2020 in Apache Arrow development has gotten off to a running start with a 0.16.0 major release around the corner and a 1.0.0 release (including protocol stability guarantees) coming with luck in the first half of the year.
In this blog post, we would like to summarize Ursa Labs development highlights from 2019 and highlight our major focus areas and priorities for 2020. Apache Arrow libraries provide an efficient and high performance development platform that addresses, broadly speaking:
- Storage and deserialization to different file formats
- Fast data transport (i.e. Arrow Flight)
- Fast in-memory processing
We are excited to be working with the open source community to build out this platform to accelerate existing analytical tools as well as to be a foundation for next-generation tools. This includes data frame libraries as well as any system that works with tabular datasets and may need to evaluate analytical queries.
People often ask us how Apache Arrow is doing as an open source project.
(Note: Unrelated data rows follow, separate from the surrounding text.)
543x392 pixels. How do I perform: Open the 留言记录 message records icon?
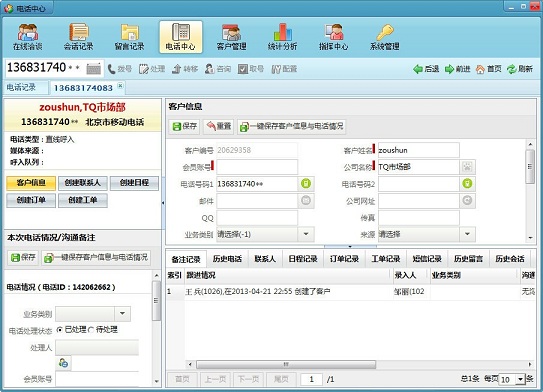click(x=130, y=37)
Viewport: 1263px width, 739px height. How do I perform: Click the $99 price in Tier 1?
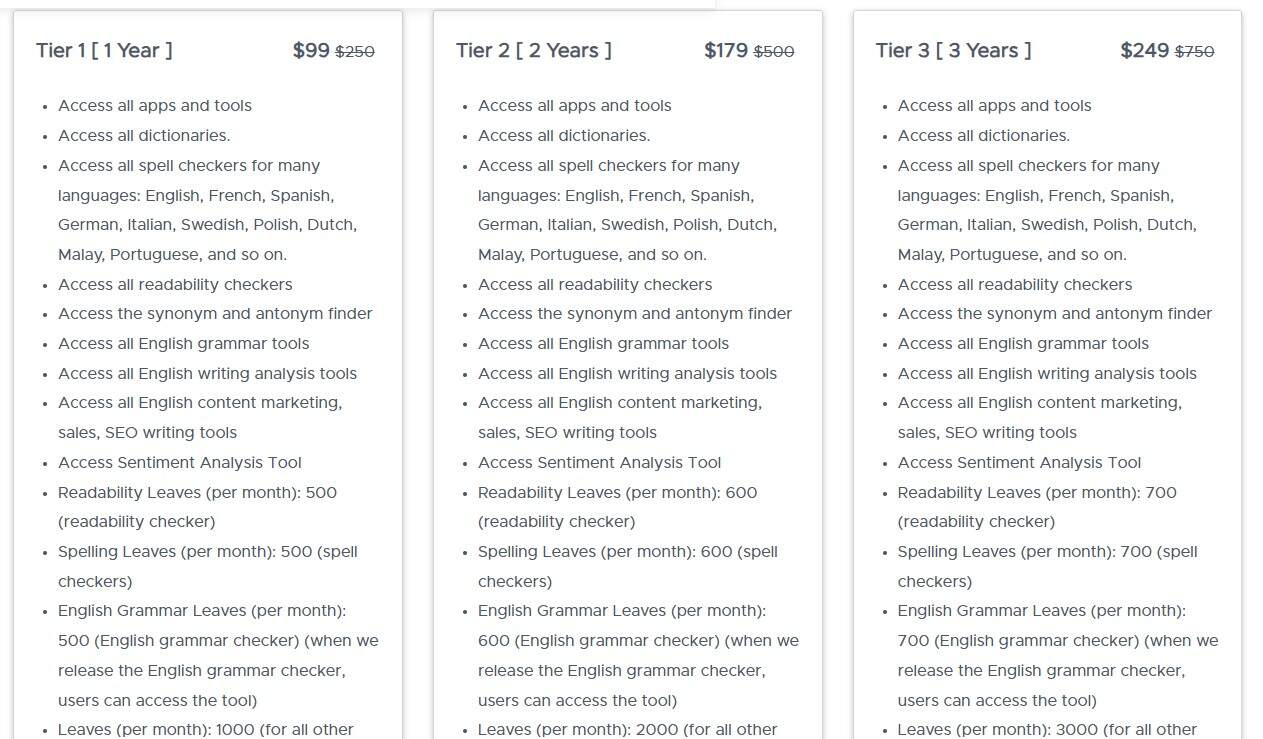point(311,50)
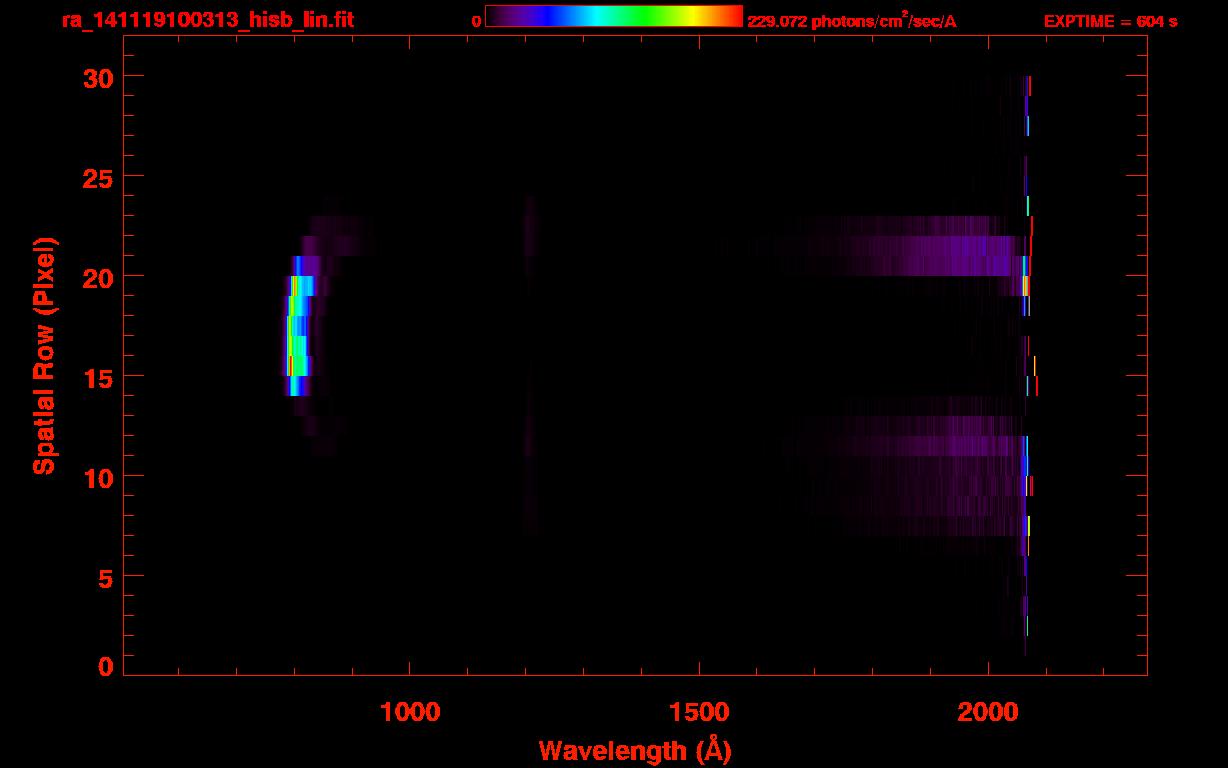Click the EXPTIME = 604 s label
This screenshot has width=1228, height=768.
pos(1110,21)
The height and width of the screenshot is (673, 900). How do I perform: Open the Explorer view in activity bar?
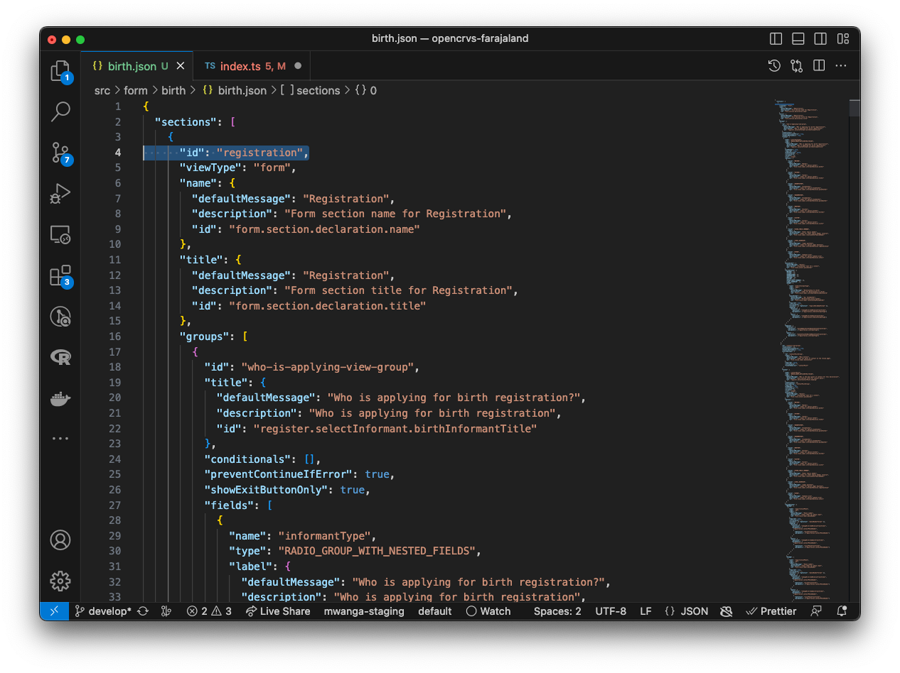61,70
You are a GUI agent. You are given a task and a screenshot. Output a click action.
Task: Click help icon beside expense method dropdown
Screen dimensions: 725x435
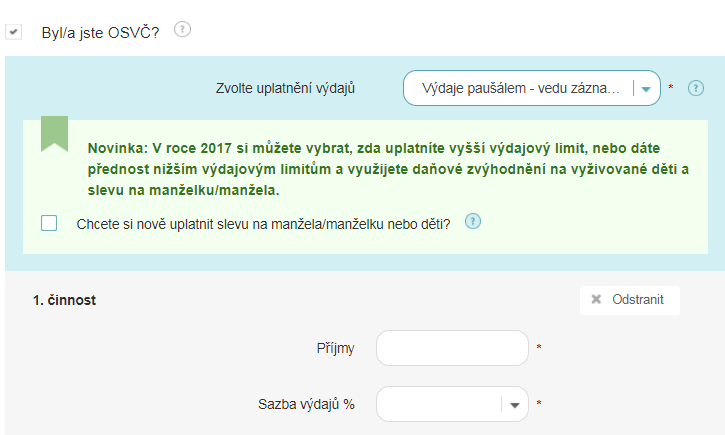pos(696,88)
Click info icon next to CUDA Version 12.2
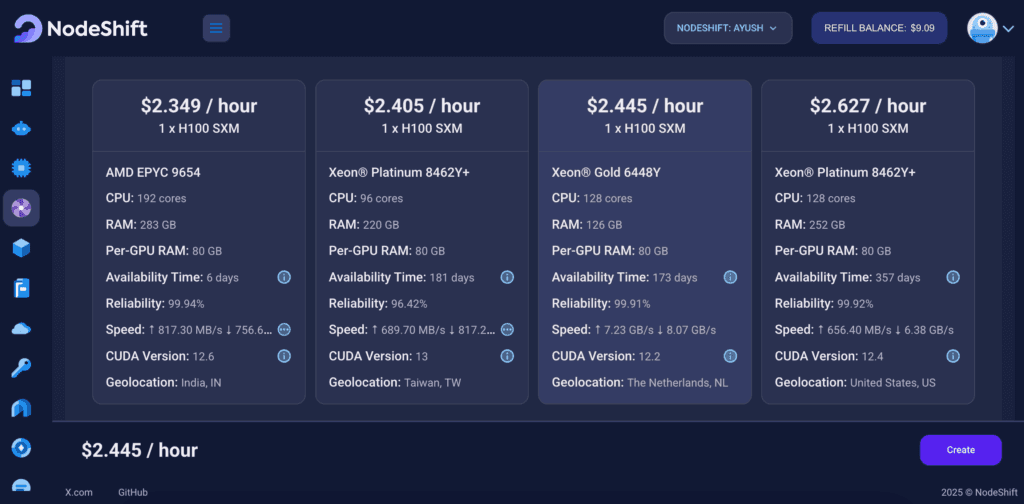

It’s doing extremely well. After 4 years, we have exceeded 400 unique contributors and adding more every month:
The rate of installs has also grown at a large rate, with 5-6 million installs per month alone from “pip install pyarrow” (for comparison, pandas recently had 16 million downloads in a single month via PyPI). Apache Arrow is available through many other package managers and for many programming languages other than Python.
We founded Ursa Labs with the goal of helping make Apache Arrow a robust and reliable next-generation computational foundation for in-memory analytics and data science. We recognized that existing popular tools such as pandas and base R have fallen short in terms of computational performance and memory use, particularly in the context of modern CPUs, GPUs, and solid state drives.
We believe that a community-led open governance approach in the Apache Software Foundation and a not-for-profit, industry consortium-type funding model is the best way to pursue this development work and place the needs of the open source community first. We also wanted to be free of the potentially distracting influence of venture capital or consulting services.
While working to build a large development community in an Apache project can seem like a lot of work (and we go out of our way to support the growth of the community), we believe that a large, active contributor base coupled with open and transparent governance will yield an open source project with a long lifespan (on the order of decades) and high real world impact.
Technical Vision Documents
Early in 2019, we discussed several significant design documents that articulate the motivation and requirements for our past and future efforts:
Obviously not all of this work has been completed yet, but we have been busy breaking down the projects into tractable pieces and getting them done.
A common question we get is about the relationship between the “data frame” and “query engine” subprojects. Here is the answer:
- Data frames provide a convenient way to execute analytical operations on in-memory (or memory-mapped / out-of-core) datasets. Some algorithms, such as those requiring random access to any row in a table, only make sense in a data frame API.
- The query engine (as proposed) operates on general streams of Arrow data, so can perform aggregations, joins, and other structured data processing with limited memory use. As a limitation, the kinds of analytics supported will be more limited to the domain of SQL. The implementation of many operations (such as aggregations and many group-by operations) can be reused in the data frame API.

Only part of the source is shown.